_Estratto della pagina:_

Il Card. Scola sui divorziati risposati

Comunione ai risposati, anche il cardinal Scola dice no: “Però snelliamo i processi di nullità”
L’Arcivescovo di Milano: «Il problema non è il peccato ma la condizione di vita di chi ha stabilito un nuovo vincolo»

Il cardinal Angelo Scola, arcivescovo di Milano

18/09/2014
ANGELO SCOLA
Nell’ambito del dibattito sul prossimo Sinodo sulla famiglia convocato da papa Francesco, pubblichiamo in esclusiva un articolo a firma dell’arcivescovo di Milano, card. Angelo Scola. Nella forma integrale apparirà sul prossimo numero (16/2014) della testata bolognese Il Regno, quindicinale edito dal Centro editoriale dehoniano di Bologna.

Spesso la Chiesa viene accusata di insensibilità e incomprensione di fronte al fenomeno dei divorziati risposati senza ponderare attentamente il motivo di questa posizione, che essa riconosce fondata nella divina rivelazione.
Infatti non si tratta di un arbitrio del magistero ecclesiale, ma della consapevolezza della natura singolare della differenza sessuale e dell’inscindibilità del legame tra eucaristia e matrimonio.
Eucaristia, singolarità della differenza sessuale, riconciliazione e divorziati risposati: le ragioni del magistero.

In questa prospettiva vanno richiamati due elementi che è necessario continuare ad approfondire. Certamente nell’eucaristia, a determinate condizioni, è presente un aspetto di perdono, tuttavia essa non è un sacramento di guarigione. La grazia del mistero eucaristico attua l’unità della Chiesa come sposa e corpo di Cristo e questo esige in chi riceve la comunione sacramentale l’oggettiva possibilità di lasciarsi incorporare perfettamente a lui.
Alla luce di questo intrinseco rapporto si deve dire che ciò che impedisce l’accesso alla riconciliazione sacramentale e all’eucaristia non è un singolo peccato, sempre perdonabile quando la persona si pente e chiede a Dio perdono. Ciò che rende impossibile l’accesso a questi sacramenti è invece lo «stato» (condizione di vita) in cui coloro che hanno stabilito un nuovo vincolo vengono a trovarsi. Una condizione che domanda di essere cambiata per poter corrispondere a quanto si attua nei due sacramenti.

Nello stesso tempo è importante evidenziare molto meglio come il non accesso ai sacramenti della riconciliazione e dell’eucaristia di coloro che hanno stabilito un nuovo vincolo non sia da ritenersi una «punizione» rispetto alla propria condizione, ma l’indicazione di un cammino possibile, con l’aiuto della grazia di Dio e dell’immanenza nella comunità ecclesiale. Per questa ragione, ogni comunità ecclesiale è chiamata a porre in essere tutte le forme adeguate per la loro effettiva partecipazione alla vita della Chiesa, nel rispetto della loro concreta situazione e per il bene di tutti i fedeli.

Senza negare il dolore e la ferita, la non accessibilità al sacramento dell’eucaristia invita a un percorso verso una comunione piena che avverrà nei tempi e nei modi decisi alla luce della volontà di Dio.

[Righe su dove compaiono gli obiettivi]
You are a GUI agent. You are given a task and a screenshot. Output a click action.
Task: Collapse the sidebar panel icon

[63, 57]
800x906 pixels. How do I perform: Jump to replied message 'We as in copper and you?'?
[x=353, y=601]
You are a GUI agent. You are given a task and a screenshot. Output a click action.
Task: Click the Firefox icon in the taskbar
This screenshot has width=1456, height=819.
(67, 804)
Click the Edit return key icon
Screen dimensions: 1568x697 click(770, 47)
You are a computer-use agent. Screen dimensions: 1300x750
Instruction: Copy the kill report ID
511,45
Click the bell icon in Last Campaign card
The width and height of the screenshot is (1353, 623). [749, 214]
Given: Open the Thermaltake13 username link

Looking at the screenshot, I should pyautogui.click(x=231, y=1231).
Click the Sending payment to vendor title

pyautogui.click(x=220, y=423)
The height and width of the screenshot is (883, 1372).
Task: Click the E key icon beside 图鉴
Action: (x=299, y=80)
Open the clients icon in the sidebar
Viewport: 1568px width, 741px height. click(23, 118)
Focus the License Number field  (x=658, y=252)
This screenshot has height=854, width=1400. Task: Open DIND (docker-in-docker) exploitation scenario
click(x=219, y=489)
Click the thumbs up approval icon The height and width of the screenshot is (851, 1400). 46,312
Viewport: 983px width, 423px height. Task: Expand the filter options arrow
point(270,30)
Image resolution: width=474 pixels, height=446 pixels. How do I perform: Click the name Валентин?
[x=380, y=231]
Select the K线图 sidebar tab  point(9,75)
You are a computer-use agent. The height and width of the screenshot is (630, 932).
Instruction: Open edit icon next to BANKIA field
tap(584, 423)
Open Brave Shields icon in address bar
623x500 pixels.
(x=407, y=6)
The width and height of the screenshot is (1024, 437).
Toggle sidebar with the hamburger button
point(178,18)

_Descrizione del compito:_ Puoi restituire, parola per parola, tutto ciò che nel testo sul cardinal Scola e i divorziati risposati va da "Spesso la Chiesa" giù fino a "eucaristia e matrimonio."?

_Soluzione:_
Spesso la Chiesa viene accusata di insensibilità e incomprensione di fronte al fenomeno dei divorziati risposati senza ponderare attentamente il motivo di questa posizione, che essa riconosce fondata nella divina rivelazione.
Infatti non si tratta di un arbitrio del magistero ecclesiale, ma della consapevolezza della natura singolare della differenza sessuale e dell’inscindibilità del legame tra eucaristia e matrimonio.